Although cheap clothing can be appealing to consumers, the garment workers who made it in 2022 were often taken advantage of in Southern California, according to the U.S. Labor Department.
The Labor Department said it randomly surveyed more than 50 garment-sewing contractors and manufacturers and found that 80% violated the Fair Labor Standards Act. In one case, “a contractor paid garment workers as little as $1.58 per hour,” according to the report.
The contractors and manufacturers included in the Southern California Garment Survey produced items for a wide range of retailers, including Bombshell Sportswear, Dillard’s, Lulus, Neiman Marcus, Nordstrom, Socialite, Stitch Fix and Von Maur.

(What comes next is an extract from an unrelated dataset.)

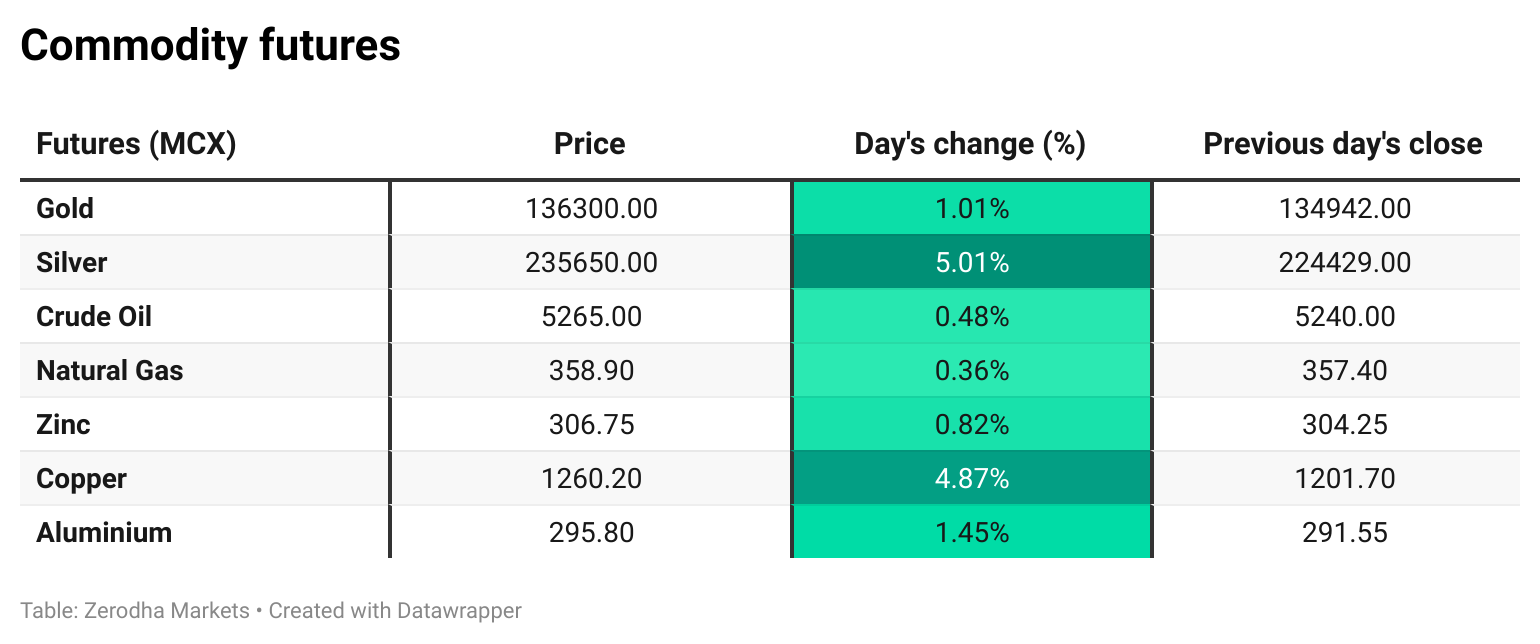Click the Price column header
The height and width of the screenshot is (644, 1540).
(590, 144)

“Despite our efforts to hold Southern California’s garment industry employers accountable, we continue to see people who make clothes sold by some of the nation’s leading retailers working in sweatshops,” Ruben Rosalez, a regional administrator for the Labor Department in San Francisco, said in a news release. “Many people shopping for clothes in stores and online are likely unaware that the ‘Made in the USA’ merchandise they’re buying was, in fact, made by people earning far less than the U.S. law requires.”
Garment workers continue to be victims of wage theft and illegal pay practices, the department said. More than half the employers were found to be “illegally paying workers part or all their wages off the books, with payroll records either deliberately forged or not provided,” the report said.
According to the report, in 32% of cases, workers earned piece-rate wages, a practice outlawed by California on Jan. 1, 2022. Gov. Gavin Newsom signed the bill that mandated hourly pay for garment workers, saying SB 62 would “protect marginalized low-wage workers, many of whom are women of color and immigrants.”
In fiscal year 2021-22, Southern California investigators helped recover more than $892,000 in back wages and liquidated damages for 296 workers, the report said.
This accounts for a small fraction of the 40,000 garment workers in Los Angeles, according to Protect LA’s Garment Jobs, a campaign by the Garment Worker Center. Some 1,400 manufacturers and contractors are clustered around downtown L.A.’s Fashion District.
The Garment Worker Center took part Tuesday morning in a protest outside Los Angeles City Hall, calling on the City Council to protect garment workers from what it sees as gentrification brought on by zoning changes in the Downtown Community Plan, or DTLA 2040.